- **Stored dataset items**:
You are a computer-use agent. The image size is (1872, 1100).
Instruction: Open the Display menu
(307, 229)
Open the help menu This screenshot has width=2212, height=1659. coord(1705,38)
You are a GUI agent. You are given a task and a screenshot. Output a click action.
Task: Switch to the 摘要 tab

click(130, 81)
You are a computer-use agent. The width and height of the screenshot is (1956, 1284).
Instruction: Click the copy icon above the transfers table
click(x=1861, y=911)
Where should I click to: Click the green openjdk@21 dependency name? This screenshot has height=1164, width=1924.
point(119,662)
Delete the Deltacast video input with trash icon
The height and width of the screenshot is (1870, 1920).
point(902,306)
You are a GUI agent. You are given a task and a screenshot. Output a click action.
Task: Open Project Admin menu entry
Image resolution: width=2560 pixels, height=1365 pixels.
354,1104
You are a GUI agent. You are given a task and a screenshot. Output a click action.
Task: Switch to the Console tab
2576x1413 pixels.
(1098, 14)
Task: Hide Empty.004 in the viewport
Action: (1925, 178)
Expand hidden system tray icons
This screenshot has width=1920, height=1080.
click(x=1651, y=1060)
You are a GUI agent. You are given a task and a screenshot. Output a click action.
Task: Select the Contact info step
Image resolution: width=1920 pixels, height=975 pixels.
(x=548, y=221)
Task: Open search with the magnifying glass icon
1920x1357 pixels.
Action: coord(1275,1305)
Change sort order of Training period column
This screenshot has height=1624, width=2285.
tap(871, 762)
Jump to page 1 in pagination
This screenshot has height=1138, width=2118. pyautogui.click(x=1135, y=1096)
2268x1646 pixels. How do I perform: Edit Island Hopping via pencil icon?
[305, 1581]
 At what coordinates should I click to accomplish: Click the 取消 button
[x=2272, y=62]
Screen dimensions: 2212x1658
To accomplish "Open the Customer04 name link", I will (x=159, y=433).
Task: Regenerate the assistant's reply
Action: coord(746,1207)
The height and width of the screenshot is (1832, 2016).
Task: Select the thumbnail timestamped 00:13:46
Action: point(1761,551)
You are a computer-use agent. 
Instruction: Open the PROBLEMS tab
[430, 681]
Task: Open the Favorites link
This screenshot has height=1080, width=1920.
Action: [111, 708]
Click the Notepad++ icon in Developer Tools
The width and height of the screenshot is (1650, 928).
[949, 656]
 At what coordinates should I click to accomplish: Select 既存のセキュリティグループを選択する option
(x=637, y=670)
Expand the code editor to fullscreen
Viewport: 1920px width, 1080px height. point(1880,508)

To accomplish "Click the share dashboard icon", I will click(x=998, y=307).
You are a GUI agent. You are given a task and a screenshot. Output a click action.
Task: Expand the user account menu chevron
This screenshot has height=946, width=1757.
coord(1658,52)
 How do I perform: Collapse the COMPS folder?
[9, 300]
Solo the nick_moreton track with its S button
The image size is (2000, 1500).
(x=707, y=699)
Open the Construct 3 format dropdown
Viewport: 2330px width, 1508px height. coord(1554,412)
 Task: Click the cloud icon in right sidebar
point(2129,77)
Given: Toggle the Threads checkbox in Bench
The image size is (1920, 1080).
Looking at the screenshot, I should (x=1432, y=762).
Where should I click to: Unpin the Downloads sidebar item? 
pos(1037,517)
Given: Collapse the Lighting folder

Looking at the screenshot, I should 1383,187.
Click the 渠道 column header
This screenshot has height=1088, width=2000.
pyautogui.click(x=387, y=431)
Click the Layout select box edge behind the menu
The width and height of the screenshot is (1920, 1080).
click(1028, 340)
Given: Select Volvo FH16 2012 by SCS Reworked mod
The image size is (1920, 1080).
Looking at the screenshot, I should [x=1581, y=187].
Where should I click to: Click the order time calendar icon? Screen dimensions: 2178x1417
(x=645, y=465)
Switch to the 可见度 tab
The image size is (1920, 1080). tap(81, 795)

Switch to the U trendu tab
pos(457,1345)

- **THE PROBLEM**:
Reproduce the records above in their entirety, unchanged.

- **ANSWER SPACE**:
You are a computer-use agent. The image size is (1872, 1100).
Instruction: Open the Display menu
(307, 229)
Open the help menu This screenshot has width=2212, height=1659. coord(1705,38)
You are a GUI agent. You are given a task and a screenshot. Output a click action.
Task: Switch to the 摘要 tab

click(130, 81)
You are a computer-use agent. The width and height of the screenshot is (1956, 1284).
Instruction: Click the copy icon above the transfers table
click(x=1861, y=911)
Where should I click to: Click the green openjdk@21 dependency name? This screenshot has height=1164, width=1924.
point(119,662)
Delete the Deltacast video input with trash icon
The height and width of the screenshot is (1870, 1920).
point(902,306)
You are a GUI agent. You are given a task and a screenshot. Output a click action.
Task: Open Project Admin menu entry
Image resolution: width=2560 pixels, height=1365 pixels.
354,1104
You are a GUI agent. You are given a task and a screenshot. Output a click action.
Task: Switch to the Console tab
2576x1413 pixels.
(1098, 14)
Task: Hide Empty.004 in the viewport
Action: (1925, 178)
Expand hidden system tray icons
This screenshot has width=1920, height=1080.
click(x=1651, y=1060)
You are a GUI agent. You are given a task and a screenshot. Output a click action.
Task: Select the Contact info step
Image resolution: width=1920 pixels, height=975 pixels.
(x=548, y=221)
Task: Open search with the magnifying glass icon
1920x1357 pixels.
Action: coord(1275,1305)
Change sort order of Training period column
This screenshot has height=1624, width=2285.
tap(871, 762)
Jump to page 1 in pagination
This screenshot has height=1138, width=2118. pyautogui.click(x=1135, y=1096)
2268x1646 pixels. How do I perform: Edit Island Hopping via pencil icon?
[305, 1581]
 At what coordinates should I click to accomplish: Click the 取消 button
[x=2272, y=62]
Screen dimensions: 2212x1658
To accomplish "Open the Customer04 name link", I will (x=159, y=433).
Task: Regenerate the assistant's reply
Action: coord(746,1207)
The height and width of the screenshot is (1832, 2016).
Task: Select the thumbnail timestamped 00:13:46
Action: point(1761,551)
You are a computer-use agent. 
Instruction: Open the PROBLEMS tab
[430, 681]
Task: Open the Favorites link
This screenshot has height=1080, width=1920.
Action: [111, 708]
Click the Notepad++ icon in Developer Tools
The width and height of the screenshot is (1650, 928).
[949, 656]
 At what coordinates should I click to accomplish: Select 既存のセキュリティグループを選択する option
(x=637, y=670)
Expand the code editor to fullscreen
Viewport: 1920px width, 1080px height. point(1880,508)

To accomplish "Click the share dashboard icon", I will click(x=998, y=307).
You are a GUI agent. You are given a task and a screenshot. Output a click action.
Task: Expand the user account menu chevron
This screenshot has height=946, width=1757.
coord(1658,52)
 How do I perform: Collapse the COMPS folder?
[9, 300]
Solo the nick_moreton track with its S button
The image size is (2000, 1500).
(x=707, y=699)
Open the Construct 3 format dropdown
Viewport: 2330px width, 1508px height. coord(1554,412)
 Task: Click the cloud icon in right sidebar
point(2129,77)
Given: Toggle the Threads checkbox in Bench
The image size is (1920, 1080).
Looking at the screenshot, I should (x=1432, y=762).
Where should I click to: Unpin the Downloads sidebar item? 
pos(1037,517)
Given: Collapse the Lighting folder

Looking at the screenshot, I should 1383,187.
Click the 渠道 column header
This screenshot has height=1088, width=2000.
pyautogui.click(x=387, y=431)
Click the Layout select box edge behind the menu
The width and height of the screenshot is (1920, 1080).
click(1028, 340)
Given: Select Volvo FH16 2012 by SCS Reworked mod
The image size is (1920, 1080).
Looking at the screenshot, I should [x=1581, y=187].
Where should I click to: Click the order time calendar icon? Screen dimensions: 2178x1417
(x=645, y=465)
Switch to the 可见度 tab
The image size is (1920, 1080). tap(81, 795)

Switch to the U trendu tab
pos(457,1345)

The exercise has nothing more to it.